Both Best Buy and the judge were off their rocker. Best Buy can ask him to leave. The store is private property. If he is a customer, they should have allowed him to continue to calculate prices. If Best Buy asked him to put his laptop away, he should have complied. Further, the article mentions other stores that claim to not have a policy against Mr. Kahlow's behavior. I know for a fact that one of them actually is okay with Mr Kahlow's behavior, but does have a policy (and not just an "unwritten" one)against competitor's doing what Mr. Kahlow was doing. (Which is a different thing - and more on topic - one means a potential sale for them, the other means potential sales for their competition) Their policy is to ask the suspected competitor what they are doing, and then if confirmed as a competitor, they are to make a specific statement essentially revoking that individual's right to visit the store, and then, they are to ask them to leave. When that store shops a competitor, policy compels them to wear normal street clothes, to not use any automated devices, and to admit their affilliation and leave if asked.

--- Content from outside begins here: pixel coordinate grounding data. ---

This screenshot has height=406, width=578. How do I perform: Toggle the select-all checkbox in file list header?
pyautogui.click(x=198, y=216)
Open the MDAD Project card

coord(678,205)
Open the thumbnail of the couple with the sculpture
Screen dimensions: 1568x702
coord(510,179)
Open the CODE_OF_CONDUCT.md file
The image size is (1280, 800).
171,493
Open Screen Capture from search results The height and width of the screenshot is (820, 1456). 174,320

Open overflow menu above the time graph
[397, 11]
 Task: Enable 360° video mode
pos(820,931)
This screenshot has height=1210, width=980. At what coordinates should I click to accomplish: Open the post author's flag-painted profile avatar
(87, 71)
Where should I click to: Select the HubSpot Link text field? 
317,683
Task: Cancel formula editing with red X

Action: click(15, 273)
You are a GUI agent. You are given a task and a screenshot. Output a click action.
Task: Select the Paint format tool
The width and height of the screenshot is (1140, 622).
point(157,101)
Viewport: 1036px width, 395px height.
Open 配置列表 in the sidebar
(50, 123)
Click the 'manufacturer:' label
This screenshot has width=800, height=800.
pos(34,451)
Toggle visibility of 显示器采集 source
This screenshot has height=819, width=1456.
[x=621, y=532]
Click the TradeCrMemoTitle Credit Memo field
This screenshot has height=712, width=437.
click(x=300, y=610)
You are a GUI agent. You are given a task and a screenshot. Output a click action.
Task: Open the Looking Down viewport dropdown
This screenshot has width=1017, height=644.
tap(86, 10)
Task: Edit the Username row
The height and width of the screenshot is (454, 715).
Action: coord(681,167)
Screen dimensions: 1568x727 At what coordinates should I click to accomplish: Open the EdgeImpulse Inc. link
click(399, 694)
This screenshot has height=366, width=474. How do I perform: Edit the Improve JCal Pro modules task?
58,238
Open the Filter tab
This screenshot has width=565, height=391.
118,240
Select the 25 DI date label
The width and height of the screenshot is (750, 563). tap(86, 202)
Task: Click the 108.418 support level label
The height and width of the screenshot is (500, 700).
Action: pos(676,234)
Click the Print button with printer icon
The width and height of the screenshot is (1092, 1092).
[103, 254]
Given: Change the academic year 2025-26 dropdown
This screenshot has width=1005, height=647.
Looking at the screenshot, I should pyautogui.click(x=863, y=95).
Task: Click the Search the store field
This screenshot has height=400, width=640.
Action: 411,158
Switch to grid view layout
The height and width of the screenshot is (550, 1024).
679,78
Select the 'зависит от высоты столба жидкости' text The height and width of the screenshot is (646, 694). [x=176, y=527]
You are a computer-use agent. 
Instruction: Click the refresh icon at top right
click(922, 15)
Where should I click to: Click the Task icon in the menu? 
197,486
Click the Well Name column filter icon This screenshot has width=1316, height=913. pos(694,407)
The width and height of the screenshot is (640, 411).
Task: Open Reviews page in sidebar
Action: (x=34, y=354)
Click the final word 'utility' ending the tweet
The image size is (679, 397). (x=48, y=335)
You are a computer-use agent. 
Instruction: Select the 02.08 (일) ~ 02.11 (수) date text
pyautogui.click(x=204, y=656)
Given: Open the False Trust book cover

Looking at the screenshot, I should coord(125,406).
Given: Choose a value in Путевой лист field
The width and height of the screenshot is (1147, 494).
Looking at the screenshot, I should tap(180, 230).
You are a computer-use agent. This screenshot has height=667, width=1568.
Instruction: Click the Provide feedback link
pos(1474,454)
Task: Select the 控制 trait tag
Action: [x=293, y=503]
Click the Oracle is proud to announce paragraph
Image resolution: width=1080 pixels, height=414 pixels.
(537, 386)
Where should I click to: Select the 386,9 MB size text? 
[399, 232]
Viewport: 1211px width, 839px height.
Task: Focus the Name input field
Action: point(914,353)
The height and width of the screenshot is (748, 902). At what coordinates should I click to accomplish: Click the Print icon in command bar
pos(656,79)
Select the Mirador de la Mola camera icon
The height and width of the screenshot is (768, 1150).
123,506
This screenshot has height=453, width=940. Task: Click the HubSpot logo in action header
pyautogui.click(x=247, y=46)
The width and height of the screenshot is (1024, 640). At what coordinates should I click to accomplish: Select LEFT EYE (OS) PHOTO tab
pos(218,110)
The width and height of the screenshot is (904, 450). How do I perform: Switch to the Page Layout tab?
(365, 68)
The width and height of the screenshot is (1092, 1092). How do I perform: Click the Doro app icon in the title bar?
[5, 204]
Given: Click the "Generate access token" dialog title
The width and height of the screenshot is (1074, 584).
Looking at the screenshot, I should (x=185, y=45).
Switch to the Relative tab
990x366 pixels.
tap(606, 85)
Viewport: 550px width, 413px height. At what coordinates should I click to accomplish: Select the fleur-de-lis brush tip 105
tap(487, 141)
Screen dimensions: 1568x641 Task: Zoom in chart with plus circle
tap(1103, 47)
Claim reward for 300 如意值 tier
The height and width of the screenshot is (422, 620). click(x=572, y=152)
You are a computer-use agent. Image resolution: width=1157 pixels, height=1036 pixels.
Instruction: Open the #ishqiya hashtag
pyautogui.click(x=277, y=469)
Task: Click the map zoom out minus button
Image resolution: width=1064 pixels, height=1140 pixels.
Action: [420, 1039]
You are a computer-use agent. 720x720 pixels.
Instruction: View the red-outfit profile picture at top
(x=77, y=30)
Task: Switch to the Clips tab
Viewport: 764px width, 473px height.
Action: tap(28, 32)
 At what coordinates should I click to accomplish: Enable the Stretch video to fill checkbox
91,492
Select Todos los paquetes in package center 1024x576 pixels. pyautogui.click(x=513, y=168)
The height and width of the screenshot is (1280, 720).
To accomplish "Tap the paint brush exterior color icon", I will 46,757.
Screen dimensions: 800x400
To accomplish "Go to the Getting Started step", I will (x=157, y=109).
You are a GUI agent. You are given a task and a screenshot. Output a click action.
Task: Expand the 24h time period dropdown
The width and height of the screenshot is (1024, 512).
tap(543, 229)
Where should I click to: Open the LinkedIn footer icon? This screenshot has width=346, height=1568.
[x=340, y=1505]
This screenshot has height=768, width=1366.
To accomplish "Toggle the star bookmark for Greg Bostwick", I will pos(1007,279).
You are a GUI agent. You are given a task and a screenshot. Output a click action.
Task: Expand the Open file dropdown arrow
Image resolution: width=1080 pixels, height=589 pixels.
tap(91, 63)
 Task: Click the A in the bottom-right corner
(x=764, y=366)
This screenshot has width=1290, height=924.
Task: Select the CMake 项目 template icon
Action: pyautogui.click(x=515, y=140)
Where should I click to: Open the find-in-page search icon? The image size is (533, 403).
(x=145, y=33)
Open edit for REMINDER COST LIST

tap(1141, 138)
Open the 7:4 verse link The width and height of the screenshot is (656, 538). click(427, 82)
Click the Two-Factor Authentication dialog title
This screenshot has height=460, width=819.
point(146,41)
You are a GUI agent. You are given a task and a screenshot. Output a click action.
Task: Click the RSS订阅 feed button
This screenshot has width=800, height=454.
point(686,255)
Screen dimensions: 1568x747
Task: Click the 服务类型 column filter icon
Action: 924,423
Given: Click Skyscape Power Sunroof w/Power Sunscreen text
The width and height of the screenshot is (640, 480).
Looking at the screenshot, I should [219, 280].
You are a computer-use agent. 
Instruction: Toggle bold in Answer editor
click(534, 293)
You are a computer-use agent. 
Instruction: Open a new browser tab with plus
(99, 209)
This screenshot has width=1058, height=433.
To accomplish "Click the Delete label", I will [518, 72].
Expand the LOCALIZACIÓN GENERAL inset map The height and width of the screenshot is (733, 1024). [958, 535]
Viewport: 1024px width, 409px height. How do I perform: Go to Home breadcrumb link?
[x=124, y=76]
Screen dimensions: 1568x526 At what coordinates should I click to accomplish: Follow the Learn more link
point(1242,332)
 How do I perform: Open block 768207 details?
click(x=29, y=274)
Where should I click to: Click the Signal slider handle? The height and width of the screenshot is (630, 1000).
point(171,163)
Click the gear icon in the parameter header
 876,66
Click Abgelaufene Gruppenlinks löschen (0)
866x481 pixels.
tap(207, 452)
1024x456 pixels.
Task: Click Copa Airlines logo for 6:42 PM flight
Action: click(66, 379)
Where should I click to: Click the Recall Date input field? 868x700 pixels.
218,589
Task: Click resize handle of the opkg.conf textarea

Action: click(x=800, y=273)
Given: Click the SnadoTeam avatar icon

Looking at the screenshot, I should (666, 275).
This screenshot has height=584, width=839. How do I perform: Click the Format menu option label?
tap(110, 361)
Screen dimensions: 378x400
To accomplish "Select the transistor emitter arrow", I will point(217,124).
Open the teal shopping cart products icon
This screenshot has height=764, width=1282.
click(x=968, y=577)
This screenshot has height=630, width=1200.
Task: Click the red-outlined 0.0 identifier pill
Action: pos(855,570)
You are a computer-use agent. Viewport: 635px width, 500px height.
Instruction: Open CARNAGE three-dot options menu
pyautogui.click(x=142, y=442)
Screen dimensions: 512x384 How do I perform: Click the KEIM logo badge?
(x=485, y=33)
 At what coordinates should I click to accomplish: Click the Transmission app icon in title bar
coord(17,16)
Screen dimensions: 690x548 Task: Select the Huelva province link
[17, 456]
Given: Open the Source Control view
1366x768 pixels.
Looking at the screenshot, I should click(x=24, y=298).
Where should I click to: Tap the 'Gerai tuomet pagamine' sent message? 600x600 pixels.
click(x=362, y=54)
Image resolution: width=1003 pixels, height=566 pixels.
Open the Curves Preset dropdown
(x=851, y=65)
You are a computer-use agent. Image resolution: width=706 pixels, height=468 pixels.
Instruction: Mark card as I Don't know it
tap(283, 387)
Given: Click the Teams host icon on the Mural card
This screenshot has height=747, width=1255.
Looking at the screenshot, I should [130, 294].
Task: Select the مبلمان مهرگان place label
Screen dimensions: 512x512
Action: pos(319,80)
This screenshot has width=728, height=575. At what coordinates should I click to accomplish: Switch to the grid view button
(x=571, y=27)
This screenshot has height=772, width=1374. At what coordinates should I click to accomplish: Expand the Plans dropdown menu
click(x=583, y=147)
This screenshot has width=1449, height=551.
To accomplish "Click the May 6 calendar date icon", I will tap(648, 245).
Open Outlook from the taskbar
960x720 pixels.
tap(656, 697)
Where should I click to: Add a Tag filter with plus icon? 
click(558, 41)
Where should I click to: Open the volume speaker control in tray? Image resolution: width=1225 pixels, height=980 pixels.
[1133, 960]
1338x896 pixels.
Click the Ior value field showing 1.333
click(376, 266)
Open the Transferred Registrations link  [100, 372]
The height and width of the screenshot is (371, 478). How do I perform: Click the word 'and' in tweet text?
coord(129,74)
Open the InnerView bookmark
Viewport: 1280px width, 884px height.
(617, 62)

Here is a related incident:
http://news.com.com/2110-1017-944258.html
Bargain Network spidered real estate prices on homestore.com/realtor.com and posted them on the bargain.com website. Homestore sued and the case was settled out of court. I wish it was not settled out of court because that would set up a precident.
In my opinion you are asking for the problems. Taking a case like this to court and winning would be difficult. At the very least it would be a serious legal expense.
The last time I checked the rules for Froogle you had to be the actual merchant that ships the product in order to show up in their index. If you are spidering a merchant then you are an affiliate, the products do not originate from you so you would be exluced from Froogle. Froogle does not allow you to sort products by price - so obviously what you plan on doing is different. Froogle also gives merchants the option to be excluded from their index.
My advice is this - get a lawyer because one will surely be contacting you. Familiarize yourself with these phrases: false advertising, breach of contract, and unfair competition.